- **Extracted records**
*** Block opens ***

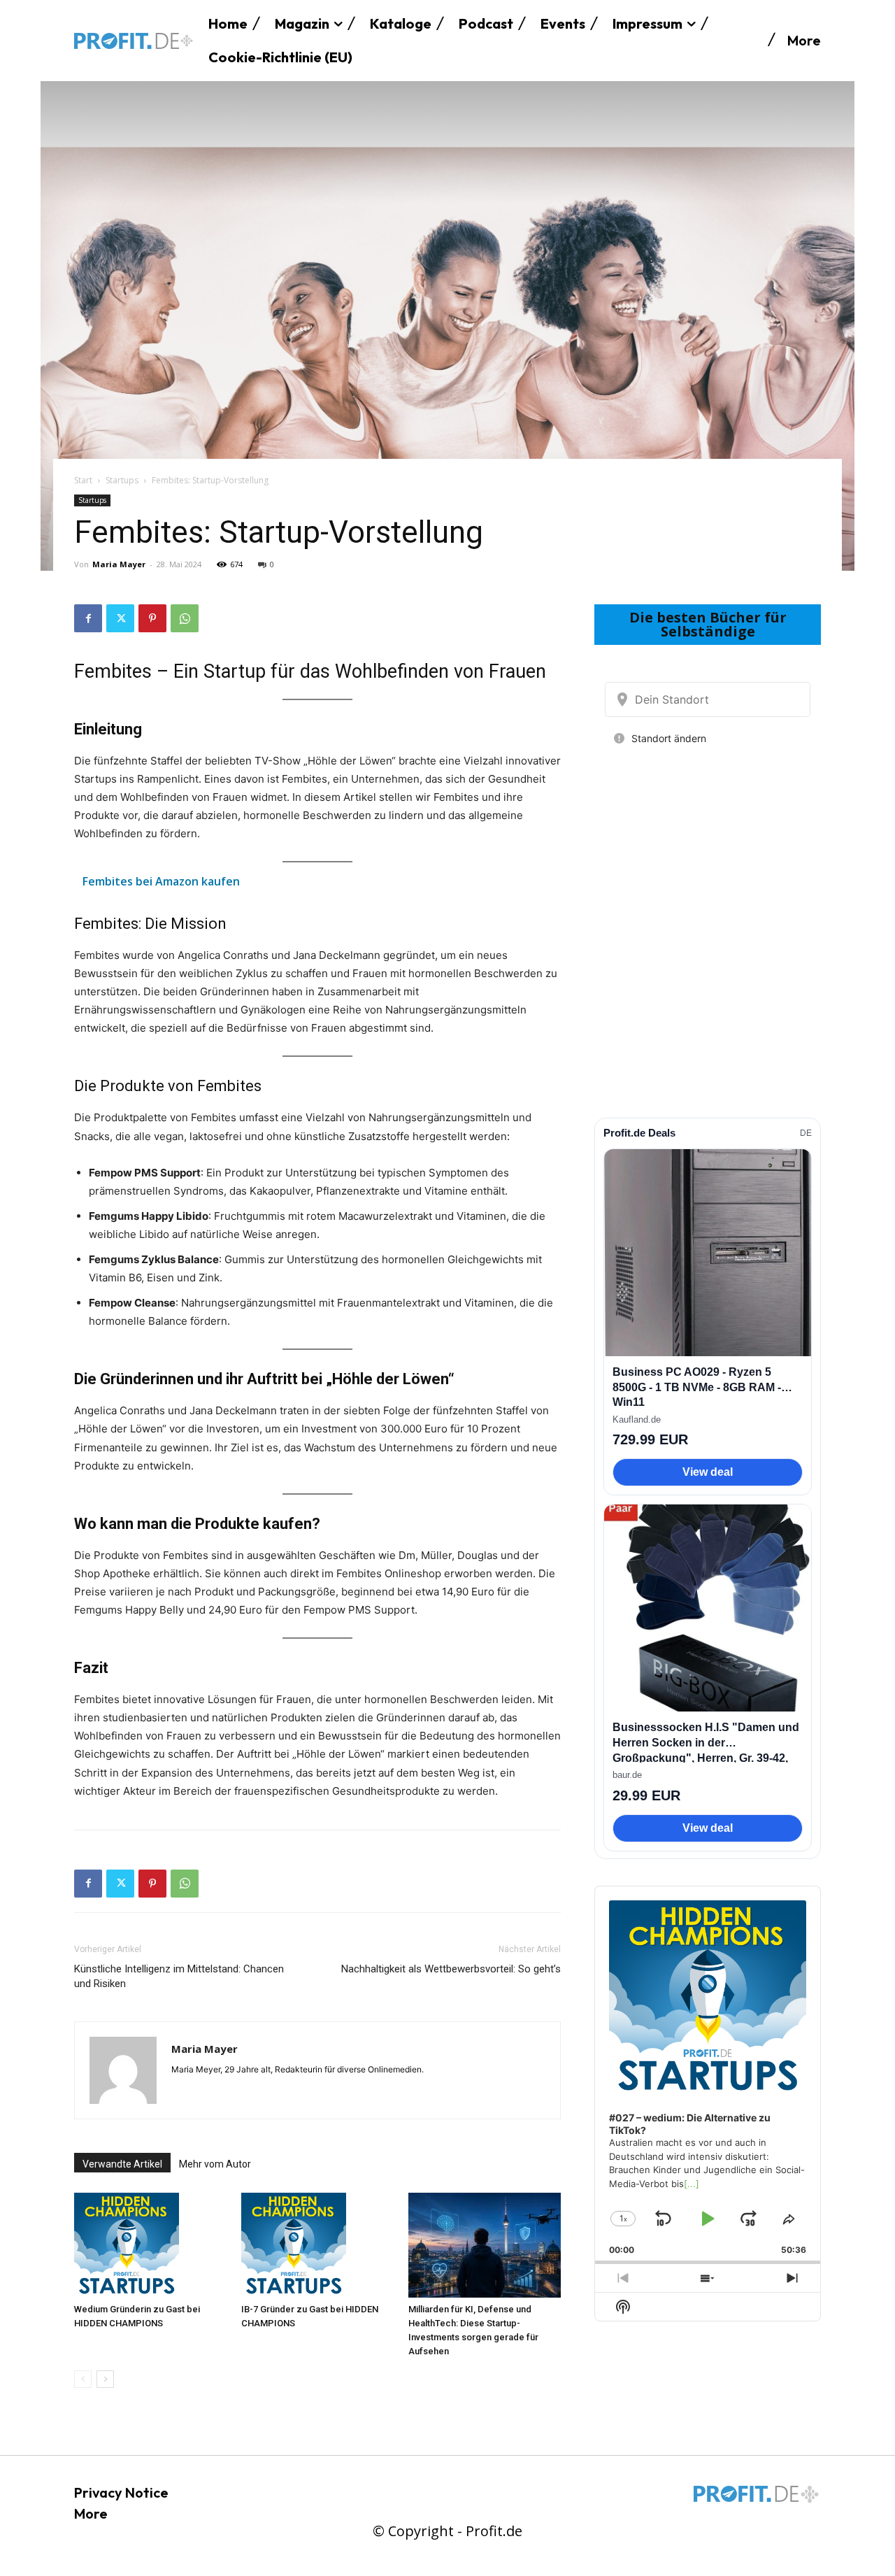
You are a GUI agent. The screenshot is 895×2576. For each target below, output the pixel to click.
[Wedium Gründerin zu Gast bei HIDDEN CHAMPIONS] (150, 2245)
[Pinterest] (152, 618)
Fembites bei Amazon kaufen (161, 881)
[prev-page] (83, 2379)
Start (83, 480)
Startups (122, 480)
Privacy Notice (121, 2492)
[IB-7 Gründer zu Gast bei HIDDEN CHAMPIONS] (317, 2245)
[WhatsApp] (185, 618)
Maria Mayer (118, 564)
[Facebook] (88, 618)
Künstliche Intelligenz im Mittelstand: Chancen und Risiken (179, 1976)
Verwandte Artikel (122, 2164)
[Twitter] (120, 618)
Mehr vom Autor (215, 2164)
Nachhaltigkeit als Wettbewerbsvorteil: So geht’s (451, 1969)
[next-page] (105, 2379)
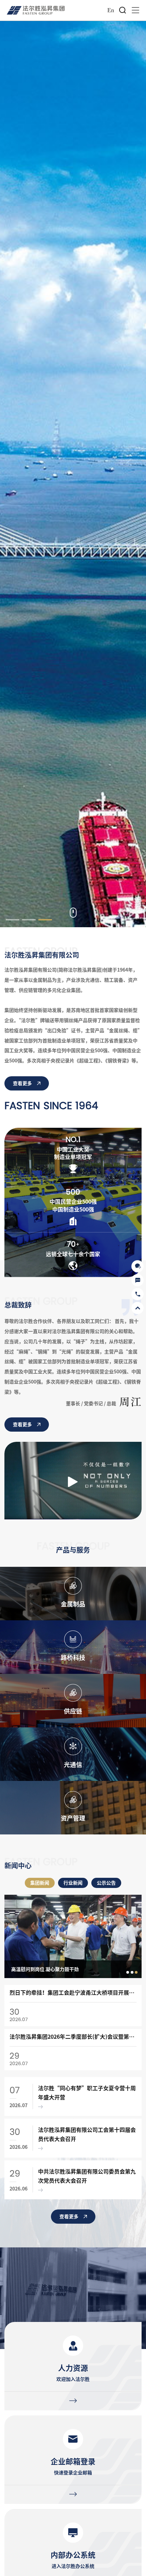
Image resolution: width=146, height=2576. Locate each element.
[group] (73, 1936)
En (110, 10)
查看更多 (22, 1083)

*** Block closes ***

- **Exercise prompt**
Whenever a line in the material contains the word "each", copy that line.

- **Answer to this task**
You are a GUI agent. The screenshot is 895×2576. For each target below, output the pixel to click.
Image resolution: width=146, height=2576. Locate each element.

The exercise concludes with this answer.